TO DO
The reply should consist of the line containing "Ich akzeptiere die" and all lines after it in the listing below, reproduced exactly and nothing more.

***

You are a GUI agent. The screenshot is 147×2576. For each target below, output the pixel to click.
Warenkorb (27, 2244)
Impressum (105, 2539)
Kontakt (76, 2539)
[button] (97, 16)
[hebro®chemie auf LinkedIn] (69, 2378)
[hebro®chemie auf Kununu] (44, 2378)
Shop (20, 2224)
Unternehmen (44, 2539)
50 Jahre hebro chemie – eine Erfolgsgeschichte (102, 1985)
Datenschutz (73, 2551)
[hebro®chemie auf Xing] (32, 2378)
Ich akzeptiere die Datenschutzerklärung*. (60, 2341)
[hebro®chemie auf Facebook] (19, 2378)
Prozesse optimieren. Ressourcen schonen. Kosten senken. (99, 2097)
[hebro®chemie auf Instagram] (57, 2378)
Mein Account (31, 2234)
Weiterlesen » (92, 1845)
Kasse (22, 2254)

***

REPLY
Ich akzeptiere die Datenschutzerklärung*. (60, 2341)
[hebro®chemie auf Facebook] (19, 2378)
Prozesse optimieren. Ressourcen schonen. Kosten senken. (99, 2097)
[hebro®chemie auf Instagram] (57, 2378)
Mein Account (31, 2234)
Weiterlesen » (92, 1845)
Kasse (22, 2254)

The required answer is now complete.